■ **SHORT TASK**:
Render the data as a two-column CSV with the header input,output, starting at the line that contains "The image size is (258, 178)." and running through the end of the data. Put each input and its matching output in one row, each value in a quoted field, with line breaks replaced by spaces.
================================
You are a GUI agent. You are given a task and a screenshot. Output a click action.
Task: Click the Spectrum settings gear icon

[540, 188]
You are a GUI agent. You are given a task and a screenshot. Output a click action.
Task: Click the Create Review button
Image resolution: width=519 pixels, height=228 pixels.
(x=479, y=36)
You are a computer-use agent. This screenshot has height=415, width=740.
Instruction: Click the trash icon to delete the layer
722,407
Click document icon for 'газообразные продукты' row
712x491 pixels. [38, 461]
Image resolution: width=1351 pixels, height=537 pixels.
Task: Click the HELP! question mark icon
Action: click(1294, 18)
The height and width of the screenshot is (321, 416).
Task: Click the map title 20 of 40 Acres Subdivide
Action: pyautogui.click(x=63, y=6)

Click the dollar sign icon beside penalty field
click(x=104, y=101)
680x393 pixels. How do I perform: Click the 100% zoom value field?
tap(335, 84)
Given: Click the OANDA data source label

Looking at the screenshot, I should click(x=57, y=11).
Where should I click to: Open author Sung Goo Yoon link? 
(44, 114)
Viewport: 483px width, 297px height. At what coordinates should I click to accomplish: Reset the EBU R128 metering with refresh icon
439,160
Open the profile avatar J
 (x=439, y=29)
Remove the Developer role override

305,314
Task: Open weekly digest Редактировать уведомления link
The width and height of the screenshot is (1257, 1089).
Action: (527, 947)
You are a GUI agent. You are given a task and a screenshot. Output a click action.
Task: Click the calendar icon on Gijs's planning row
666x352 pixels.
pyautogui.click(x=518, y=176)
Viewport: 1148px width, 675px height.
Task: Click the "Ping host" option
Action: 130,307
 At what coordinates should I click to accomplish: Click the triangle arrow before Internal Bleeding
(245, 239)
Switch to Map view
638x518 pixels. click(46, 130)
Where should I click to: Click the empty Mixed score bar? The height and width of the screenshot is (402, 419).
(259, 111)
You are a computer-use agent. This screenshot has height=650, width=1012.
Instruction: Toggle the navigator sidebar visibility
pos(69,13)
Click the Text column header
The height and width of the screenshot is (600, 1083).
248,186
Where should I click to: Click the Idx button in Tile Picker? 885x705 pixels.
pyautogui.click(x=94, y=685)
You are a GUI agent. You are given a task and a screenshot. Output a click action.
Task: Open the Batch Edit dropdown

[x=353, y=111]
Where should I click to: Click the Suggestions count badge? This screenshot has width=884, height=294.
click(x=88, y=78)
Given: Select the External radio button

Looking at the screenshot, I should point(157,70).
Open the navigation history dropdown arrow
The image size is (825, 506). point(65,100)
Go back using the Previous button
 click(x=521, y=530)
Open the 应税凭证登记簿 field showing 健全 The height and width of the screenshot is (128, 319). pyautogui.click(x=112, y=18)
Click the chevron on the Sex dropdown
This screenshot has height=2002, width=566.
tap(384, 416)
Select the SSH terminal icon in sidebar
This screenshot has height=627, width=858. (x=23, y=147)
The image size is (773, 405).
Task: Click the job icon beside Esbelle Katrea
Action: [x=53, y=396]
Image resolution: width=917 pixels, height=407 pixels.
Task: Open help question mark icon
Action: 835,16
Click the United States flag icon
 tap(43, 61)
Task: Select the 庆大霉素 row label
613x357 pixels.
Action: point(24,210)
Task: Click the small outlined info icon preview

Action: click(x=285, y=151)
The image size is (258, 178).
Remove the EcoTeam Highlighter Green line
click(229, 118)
================================
■ **CORRECT RESPONSE**:
input,output
"The image size is (258, 178). Remove the EcoTeam Highlighter Green line","click(229, 118)"